Hessen schlägt zurück: Großrazzia gegen Gewaltkriminalität und Messerattacken
Julian HerrmannHessen schlägt zurück: Großrazzia gegen Gewaltkriminalität und Messerattacken
Hessen verzeichnet 2025 gemischte Kriminalitätsentwicklungen
Während die Gesamtkriminalität in Hessen um 2,9 Prozent zurückging, stiegen gewalttätige Straftaten deutlich an. Die Behörden starteten kürzlich eine großangelegte Aktion, um das Problem zu bekämpfen – mit besonderem Fokus auf Messerangriffe und öffentliche Aggression.
Der „Sicherheits-Aktionstag“ fand in allen sieben Polizeidirektionen Hessens statt. Beamte des Landeskriminalamts Hessen (LKA) leiteten die Razzia, die sich gegen Gewaltkriminalität und Messerattacken in öffentlichen Räumen richtete.
Im Rahmen der Operation wurden über 2.000 Personen kontrolliert. Die Polizei beschlagnahmte 21 Messer und nahm 37 Personen fest.

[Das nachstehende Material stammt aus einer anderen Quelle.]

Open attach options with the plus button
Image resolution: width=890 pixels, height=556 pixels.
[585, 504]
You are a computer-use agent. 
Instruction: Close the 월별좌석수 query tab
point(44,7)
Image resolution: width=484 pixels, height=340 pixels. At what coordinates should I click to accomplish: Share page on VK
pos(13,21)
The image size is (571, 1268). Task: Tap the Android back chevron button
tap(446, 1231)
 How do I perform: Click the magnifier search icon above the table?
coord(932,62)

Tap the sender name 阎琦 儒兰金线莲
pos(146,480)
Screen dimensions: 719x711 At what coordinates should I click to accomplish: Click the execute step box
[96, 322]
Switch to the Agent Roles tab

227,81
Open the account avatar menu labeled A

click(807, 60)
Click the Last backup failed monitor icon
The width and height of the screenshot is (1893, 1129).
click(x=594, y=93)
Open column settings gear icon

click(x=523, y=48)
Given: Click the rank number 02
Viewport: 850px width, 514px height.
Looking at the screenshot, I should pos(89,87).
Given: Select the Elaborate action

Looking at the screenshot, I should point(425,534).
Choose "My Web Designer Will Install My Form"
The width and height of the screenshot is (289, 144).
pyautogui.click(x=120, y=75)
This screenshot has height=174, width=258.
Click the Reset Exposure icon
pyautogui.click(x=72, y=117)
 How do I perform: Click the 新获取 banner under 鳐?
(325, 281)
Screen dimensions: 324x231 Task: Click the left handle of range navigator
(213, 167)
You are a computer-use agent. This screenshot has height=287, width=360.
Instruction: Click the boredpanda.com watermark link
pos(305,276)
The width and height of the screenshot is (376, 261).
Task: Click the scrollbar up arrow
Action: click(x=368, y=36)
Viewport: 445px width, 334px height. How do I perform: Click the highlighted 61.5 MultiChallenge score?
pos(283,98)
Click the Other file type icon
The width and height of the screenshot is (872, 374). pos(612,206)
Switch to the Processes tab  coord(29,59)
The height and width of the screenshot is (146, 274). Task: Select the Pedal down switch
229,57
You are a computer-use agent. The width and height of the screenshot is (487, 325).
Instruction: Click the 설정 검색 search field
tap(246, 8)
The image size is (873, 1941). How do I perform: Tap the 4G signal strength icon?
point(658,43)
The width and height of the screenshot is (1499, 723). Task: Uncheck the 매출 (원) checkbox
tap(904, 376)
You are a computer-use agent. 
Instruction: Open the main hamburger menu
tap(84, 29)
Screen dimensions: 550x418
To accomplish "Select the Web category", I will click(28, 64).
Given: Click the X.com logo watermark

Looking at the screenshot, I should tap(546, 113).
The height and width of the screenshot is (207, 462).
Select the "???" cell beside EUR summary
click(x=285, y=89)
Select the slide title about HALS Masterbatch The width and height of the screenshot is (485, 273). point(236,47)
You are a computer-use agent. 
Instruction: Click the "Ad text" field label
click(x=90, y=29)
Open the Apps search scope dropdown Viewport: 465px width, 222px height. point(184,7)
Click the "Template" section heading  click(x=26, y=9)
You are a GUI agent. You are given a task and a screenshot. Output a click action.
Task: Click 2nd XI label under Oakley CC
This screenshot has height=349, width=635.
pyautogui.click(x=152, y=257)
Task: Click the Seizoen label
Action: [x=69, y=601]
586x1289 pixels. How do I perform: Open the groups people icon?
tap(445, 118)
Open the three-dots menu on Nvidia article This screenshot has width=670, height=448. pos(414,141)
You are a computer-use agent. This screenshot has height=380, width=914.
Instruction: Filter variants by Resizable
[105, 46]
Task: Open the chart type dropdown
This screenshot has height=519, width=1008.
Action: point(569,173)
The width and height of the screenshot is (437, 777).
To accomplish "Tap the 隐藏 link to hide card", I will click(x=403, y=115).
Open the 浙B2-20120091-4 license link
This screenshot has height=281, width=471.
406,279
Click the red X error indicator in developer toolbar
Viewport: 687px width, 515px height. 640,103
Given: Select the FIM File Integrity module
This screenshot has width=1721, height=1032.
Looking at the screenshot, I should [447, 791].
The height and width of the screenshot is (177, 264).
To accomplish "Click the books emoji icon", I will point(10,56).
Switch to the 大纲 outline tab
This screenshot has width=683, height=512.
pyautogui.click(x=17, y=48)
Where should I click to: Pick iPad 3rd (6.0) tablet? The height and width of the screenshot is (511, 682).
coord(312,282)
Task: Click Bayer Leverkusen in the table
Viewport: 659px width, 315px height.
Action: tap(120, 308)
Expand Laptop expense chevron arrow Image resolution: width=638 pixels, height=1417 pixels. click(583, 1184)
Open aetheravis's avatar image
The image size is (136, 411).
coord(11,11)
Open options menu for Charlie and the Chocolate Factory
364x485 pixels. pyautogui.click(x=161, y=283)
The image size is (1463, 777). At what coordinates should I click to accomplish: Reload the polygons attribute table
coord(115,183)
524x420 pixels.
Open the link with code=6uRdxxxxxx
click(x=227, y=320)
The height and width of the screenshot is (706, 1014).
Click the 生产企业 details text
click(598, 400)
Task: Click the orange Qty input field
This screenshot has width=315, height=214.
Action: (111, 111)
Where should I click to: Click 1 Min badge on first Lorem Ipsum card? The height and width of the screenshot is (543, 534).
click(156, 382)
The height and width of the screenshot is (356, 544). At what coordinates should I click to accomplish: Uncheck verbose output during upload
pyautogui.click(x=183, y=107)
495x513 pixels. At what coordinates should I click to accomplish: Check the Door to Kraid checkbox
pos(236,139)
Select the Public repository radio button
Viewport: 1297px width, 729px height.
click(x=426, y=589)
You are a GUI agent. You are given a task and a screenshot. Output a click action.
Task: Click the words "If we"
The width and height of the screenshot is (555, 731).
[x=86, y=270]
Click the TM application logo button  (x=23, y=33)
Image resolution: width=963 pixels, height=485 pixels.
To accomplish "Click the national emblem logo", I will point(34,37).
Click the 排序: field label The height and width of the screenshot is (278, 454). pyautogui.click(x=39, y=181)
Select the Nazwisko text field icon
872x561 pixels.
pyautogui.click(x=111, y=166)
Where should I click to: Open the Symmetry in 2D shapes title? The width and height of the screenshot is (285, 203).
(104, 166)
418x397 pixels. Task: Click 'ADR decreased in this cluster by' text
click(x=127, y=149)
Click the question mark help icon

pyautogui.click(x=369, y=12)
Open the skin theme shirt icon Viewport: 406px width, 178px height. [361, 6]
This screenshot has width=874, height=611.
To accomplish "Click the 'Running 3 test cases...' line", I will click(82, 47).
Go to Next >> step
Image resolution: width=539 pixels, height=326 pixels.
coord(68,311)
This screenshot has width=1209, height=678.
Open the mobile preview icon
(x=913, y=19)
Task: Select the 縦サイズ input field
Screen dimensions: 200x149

Zudem wurden 11 bestehende Haftbefehle vollstreckt.
Die Bilanz zeigt eine hohe Einsatzintensität: Insgesamt wurden 258 Strafanzeigen erstattet sowie 400 Ordnungswidrigkeiten geahndet. Trotz des Anstiegs gewalttätiger Delikte gingen Messerangriffe in öffentlichen Bereichen im Vergleich zu 2024 sogar um 18,8 Prozent zurück.
Offizielle Statistiken belegen, dass Körperverletzungen im vergangenen Jahr um 5,3 Prozent zunahmen. Auch Straßenkriminalität mit gewalttätigen Straftaten stieg – 2025 wurden 8.786 Fälle registriert.
Die Aktion unterstreicht Hessens anhaltenden Kampf gegen Gewaltkriminalität, obwohl die Gesamtzahl der Straftaten rückläufig ist. Durch die Polizeimaßnahmen kam es zu Festnahmen, Beschlagnahmungen und Hunderten von Anzeigen. Der Rückgang bei Messerangriffen deutet auf erste Erfolge in Teilbereichen hin.